As you probably know the basic idea behind any ML is the idea of linear regression. But what is that if not just a bunch of words?
The basic idea is very simple. You have one parameter, say the height of a person, and another correlated parameter — say weight. Usually the higher the person — the more their weight. This can be expressed as
weight= f(height)
Where f is some function. Finding f is the process of linear regression. Why linear? Because we assume that there is a linear correlation between weight and height, and it can be represented by a linear function. It might not be true in all cases, we do it for simplicity.
So say we have this average distribution:
To find f in this case we need to fit a linear function so that it represents the data as close as possible. Something like this:
As you may remember linear function is represented as
y = f(x), y = a*x + b
where a is the slope (angle) and b is the intercept (the point where the line crosses the axis). So to find f means to find correct a and b coefficients.
How we can understand if a set of a, b coefficients is better than another one? We use the method of least squares — get the square of distances of all points to the line and sum it. That would be the score — if it is lower than for another set, it is better. We square to make comparison easier because points can be on other sides of the line and therefore the distance can be positive/negative numbers. For example:
Now, how do we find a and b for a given set? Well, as mentioned above we need to find a line with the least sum of squares (called loss). We can use a method called gradient descent. We put the line in a random position at first and try to move it in the direction that minimizes the loss. We move it a little bit each step and see if it makes a loss smaller.

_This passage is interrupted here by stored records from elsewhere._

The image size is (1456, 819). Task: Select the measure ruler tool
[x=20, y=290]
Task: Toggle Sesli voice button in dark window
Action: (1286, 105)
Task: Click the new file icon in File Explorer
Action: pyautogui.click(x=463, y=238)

The term “regression” in “linear regression” has a historical origin. It was first used by Sir Francis Galton, a British polymath, in the context of his studies on heredity. In the late 19th century, Galton was investigating the relationship between the heights of parents and their children. He observed a phenomenon that he termed “regression towards mediocrity” (now more commonly referred to as “regression to the mean”).
Galton noticed that, although tall parents tended to have taller-than-average children, these children were generally not as tall as their parents. Similarly, the children of short parents tended to be shorter than average, but not as short as their parents. In other words, the children’s heights tended to “regress” or move towards the average height of the population.
Galton’s work was later formalized mathematically by Karl Pearson and others, who developed the method of least squares to find the best-fitting line through a set of data points. This method was used to quantify the strength and nature of the relationship between two variables, a process they termed “regression analysis.”
Over time, the term “regression” became associated with statistical techniques used to model and analyze the relationship between variables.